2018 was a pretty shit year for most things, huh? At least there were good books to distract us. I read 272 books this year, which is the most since I began logging my reading in Goodreads several years ago (and definitely makes it sound like I need some new hobbies). Here are some of my favorites:
The Murderbot Diaries novellas by Martha Wells (All Systems Red, Artificial Condition, Exit Strategy, Rogue Protocol): I just really loved these. Super fun, quick-paced science fiction with a tortured, snarky hero. I’m really looking forward to the full-length Murderbot novel the author is working on now.
The Great Believers by Rebecca Makkai: A touching and often quite sad novel of friendship that alternates between a group of friends in 1985 Chicago amidst the AIDS crisis and 30 years later, as one of them tracks down her estranged daughter in Paris.
Into the Drowning Deep by Mira Grant: Killer mermaids! Awesome diverse scientist characters! What’s not to love?
Broken Ground by Val McDermid: The fifth entry in the Karen Pirie series, and my favorite one to date. It centers on DCI Pirie, the head of a Historic Crimes Unit in Scotland. I love the mix of cold case investigation procedural, tough female detective, great character development, and atmospheric setting. I definitely recommend these if you are into any of those things.
The Trespasser by Tana French: The newest entry in the wonderful Dublin Murder Squad series, and my favorite so far. Each book in this series features a different detective as the main character, and this one is Detective Antoinette Conway, a bitchy badass with a chip on her shoulder. I love her.
Stray City by Chelsey Johnson: This novel centers on Andrea, a young woman who escapes her conservative Midwestern family for the insular lesbian community of 1990s Portland. When she finds herself pregnant after a short affair with a man, it upends her new found community. I found it to be charming and sweet, and I loved the 1990s setting.
Royal City by Jeff Lemire: As I’ve mentioned before, I am a sucker for sibling stories. And I’m a big fan of Jeff Lemire’s work, so I loved this series about a family coming to terms with past tragedy.
Hey, Kiddo by Jarrett Krosoczka: This memoir tells the author’s story of growing up as the son of an addicted mother. A beautifully done tearjerker.
The Library Book by Susan Orlean: I loved everything about this one. Lots of wonderfully eccentric characters from the world of libraries and Los Angeles history. I knew nothing about the story of the library fire going in, so it was all fascinating.
Heavy: An American Memoir by Kiese Laymon: The best memoir I read this year. A powerful heart-punch of a book about the author’s childhood and his relationship with the abusive mother he idolizes.
Nomadland: Surviving America in the 21st Century by Jessica Bruder: A compelling and really rather depressing look at the way our society is totally failing older adults (and really, let’s face it, most people). It follows several people who lost out in the 2008 economic downturn who are struggling to afford the basics (shelter, health care, food) with little to no security.

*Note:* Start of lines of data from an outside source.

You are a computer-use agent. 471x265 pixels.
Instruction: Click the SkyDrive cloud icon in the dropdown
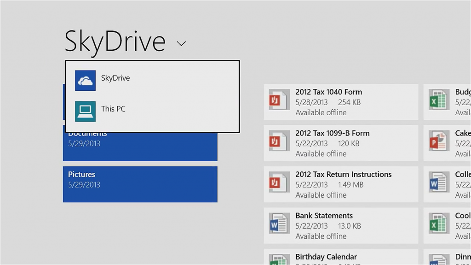(85, 81)
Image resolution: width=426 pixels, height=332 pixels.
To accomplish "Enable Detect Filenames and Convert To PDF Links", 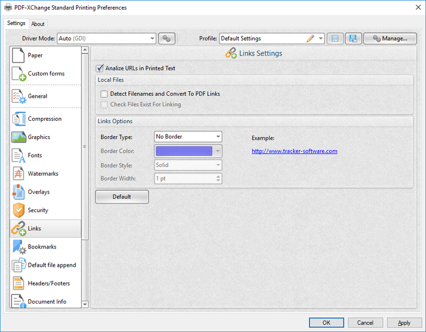I will [x=104, y=94].
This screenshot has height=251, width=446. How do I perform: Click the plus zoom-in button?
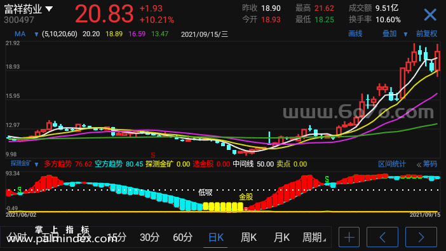coord(349,237)
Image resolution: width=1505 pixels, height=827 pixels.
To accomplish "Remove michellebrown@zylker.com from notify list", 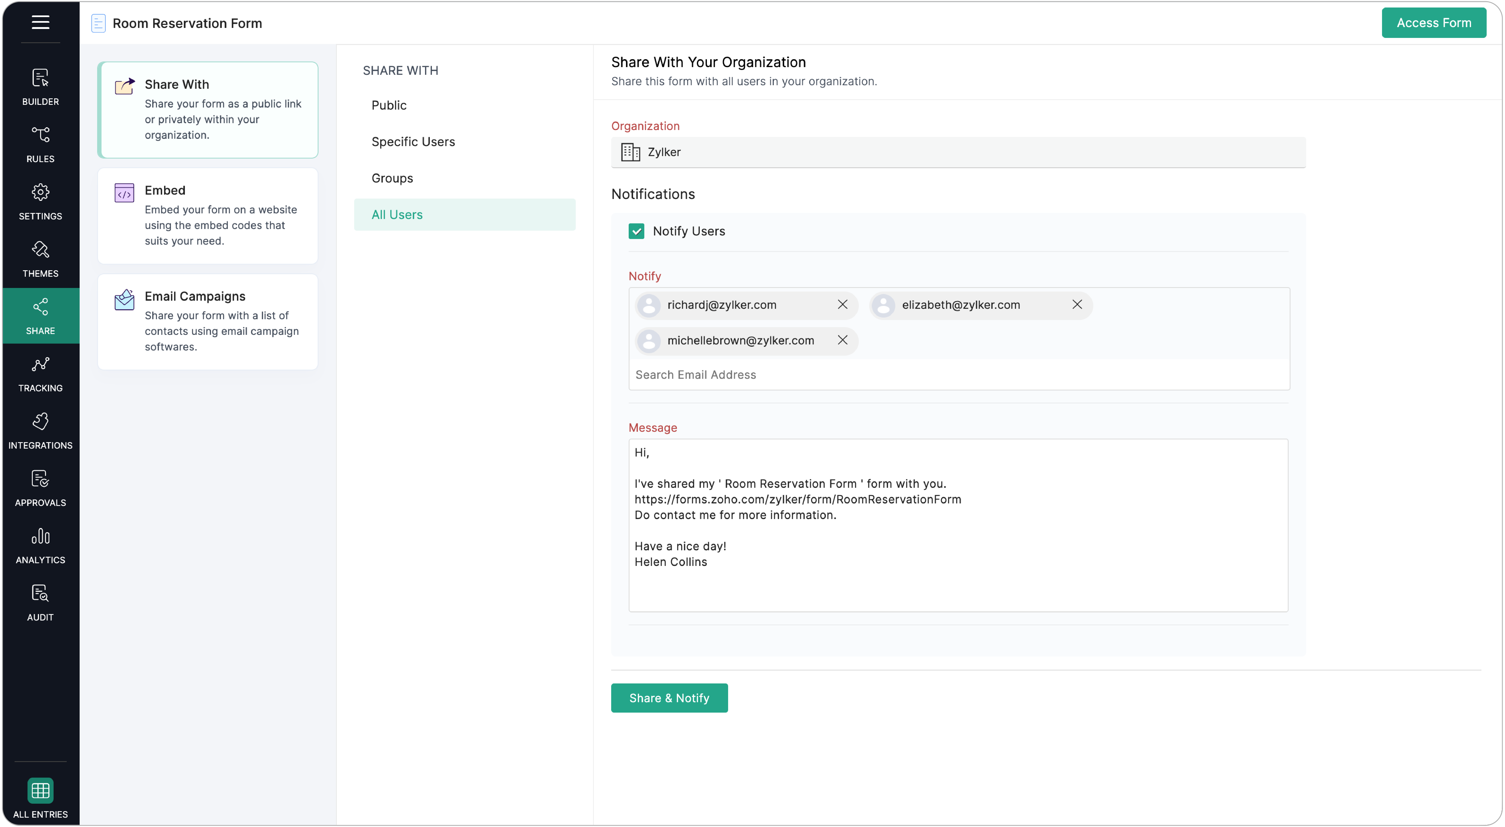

Educated by Tara Westover: This one has already gotten a ton of attention, so I don’t really have much to add, except for that it was really hard to read her descriptions of physical abuse and medical neglect. Infuriating.
I’ll Be Gone in the Dark by Michelle McNamara: Another one that has already been written about everywhere. Super compelling, well-written true crime. Also, it scared the bejesus out of me!